— START EXCERPT —

I cannot comment on the standard, as I have never looked into it, but I am happy to take the hon. Gentleman’s assurances—he is a fellow member of the Environmental Audit Committee. I was talking about exceptions outside the UK. We accept that live transit would continue to be allowed within the UK, but we also need to ensure that decent standards and proper monitoring are in place. The one exception would be across the land border between Northern Ireland and Ireland; I do not think anyone would argue that that should be subject to an export ban.
Once we leave the EU, we will completely lose control over the welfare standards of any animals that go from the UK into southern Ireland. Does the hon. Lady accept that those animals could continue their journey on to Spain or France?
If the hon. Gentleman wants to argue for not having live exports across the border from the north of Ireland to the Republic of Ireland, he is welcome to do so. This goes to a much wider issue that the Government have not yet managed to address: what do we do about the border between the north and the south once we leave the EU? Many people want it to continue in its current form, but the practicalities of leaving should mean that a hard border is established. That is one for the Government and perhaps not one that we in Westminster Hall can grapple with today, but the fact that we need to address the issue of animals being transported between the north and the south ought not to be used as an excuse for not addressing an export ban outside the British Isles.

— END EXCERPT —
— START STORED RECORDS —

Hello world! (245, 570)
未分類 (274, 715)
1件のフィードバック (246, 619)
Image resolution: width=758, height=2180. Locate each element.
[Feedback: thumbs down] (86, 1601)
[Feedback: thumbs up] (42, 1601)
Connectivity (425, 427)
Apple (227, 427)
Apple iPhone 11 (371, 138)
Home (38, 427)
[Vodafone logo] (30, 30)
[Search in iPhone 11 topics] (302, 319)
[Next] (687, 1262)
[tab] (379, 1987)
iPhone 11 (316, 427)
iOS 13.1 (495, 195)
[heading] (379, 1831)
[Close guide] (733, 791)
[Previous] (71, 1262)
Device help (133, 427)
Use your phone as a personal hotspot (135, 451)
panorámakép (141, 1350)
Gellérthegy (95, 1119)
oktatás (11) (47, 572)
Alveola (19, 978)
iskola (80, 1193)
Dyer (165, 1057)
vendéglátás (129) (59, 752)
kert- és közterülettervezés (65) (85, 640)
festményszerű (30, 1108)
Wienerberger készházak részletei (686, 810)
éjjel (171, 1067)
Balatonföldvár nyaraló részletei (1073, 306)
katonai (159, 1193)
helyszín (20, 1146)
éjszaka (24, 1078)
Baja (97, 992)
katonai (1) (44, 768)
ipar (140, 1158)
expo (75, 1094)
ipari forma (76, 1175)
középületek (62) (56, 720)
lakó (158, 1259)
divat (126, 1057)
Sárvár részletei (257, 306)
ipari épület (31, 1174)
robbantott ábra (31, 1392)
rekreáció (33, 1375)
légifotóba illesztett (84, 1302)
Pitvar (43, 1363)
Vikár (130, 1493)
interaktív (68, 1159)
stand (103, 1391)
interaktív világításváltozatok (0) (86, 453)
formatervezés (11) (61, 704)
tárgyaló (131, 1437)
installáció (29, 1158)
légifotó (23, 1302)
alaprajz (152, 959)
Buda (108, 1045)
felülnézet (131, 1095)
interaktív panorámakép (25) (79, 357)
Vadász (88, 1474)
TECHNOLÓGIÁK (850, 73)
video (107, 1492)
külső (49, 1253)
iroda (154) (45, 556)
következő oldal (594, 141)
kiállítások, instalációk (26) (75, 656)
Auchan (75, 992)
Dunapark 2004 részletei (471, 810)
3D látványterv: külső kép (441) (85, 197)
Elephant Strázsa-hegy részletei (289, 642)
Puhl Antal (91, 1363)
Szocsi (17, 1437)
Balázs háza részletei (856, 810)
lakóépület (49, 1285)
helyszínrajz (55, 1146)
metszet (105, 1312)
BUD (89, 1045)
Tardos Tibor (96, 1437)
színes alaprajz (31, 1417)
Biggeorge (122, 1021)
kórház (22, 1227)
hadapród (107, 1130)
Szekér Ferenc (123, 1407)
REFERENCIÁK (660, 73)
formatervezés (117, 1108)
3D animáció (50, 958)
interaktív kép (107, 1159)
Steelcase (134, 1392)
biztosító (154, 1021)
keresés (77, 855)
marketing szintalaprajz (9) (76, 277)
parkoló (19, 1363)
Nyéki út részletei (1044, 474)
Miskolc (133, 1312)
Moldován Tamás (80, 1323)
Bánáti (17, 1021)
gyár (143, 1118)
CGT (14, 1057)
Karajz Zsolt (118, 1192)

— END STORED RECORDS —

> _REQUIRED TASK A_:
Answer these questions about the debate excerpt on live animal exports:
(i) Which committee is the hon. Gentleman said to be a fellow member of?
(ii) According to the second speaker, to which countries could animals sent into southern Ireland continue their journey?
(iii) What does the speaker say the practicalities of leaving should mean for the border?
> _REQUIRED TASK B_: Please proceed with the debate excerpt on live animal exports above, carrying it on past its final sentence.

> _EXERCISE OUTPUT A_:
(i) The Environmental Audit Committee.
(ii) Spain or France.
(iii) That a hard border is established.

> _EXERCISE OUTPUT B_:
The difficulty with the hon. Lady’s argument is that we either ban exports or we do not. A ban is a ban, and she is arguing for a ban that is not a ban. As the hon. Member for North Herefordshire (Bill Wiggin) says, once animals are in southern Ireland they can be exported anywhere.
If the right hon. Gentleman is arguing that we need a hard border with Ireland, which will then prevent us from implementing anything else we would desire to see in the relationship between the north and the south, he may do so, but I think we must consider that relationship a special case. We need to look at how many animals would go on in transit. The Minister perhaps can enlighten us on that, but I suspect that it is not a significant number.
I conclude by talking about something the Minister needs to advise us on, and that is World Trade Organisation agreements. Colleagues will be aware that under WTO agreements countries cannot, under normal circumstances, discriminate between trading partners. The principle is known as most favoured nation treatment, and in practice it means that the UK could not allow for the live export of animals to the Republic of Ireland while excluding the rest of the EU. Therefore, it is wholly possible that a ban on live animal exports could contravene WTO rules—a view shared by the Royal Society for the Prevention of Cruelty to Animals, among others. Any WTO member can challenge another member on its trade policy, which could then be ruled as breaching the organisation’s rules.
However, as a member of the EU, the UK is already party to several trade bans that have never been challenged at the WTO, including the import ban on cosmetics tested on animals and the ban on fur produced from cats and dogs. When the Government consider their future options, they can look at the 2009 EU seal import ban as an example of how to pass the WTO test. I hope that the Minister can explain how he feels we will pass that test if we introduce at least a partial ban on exports.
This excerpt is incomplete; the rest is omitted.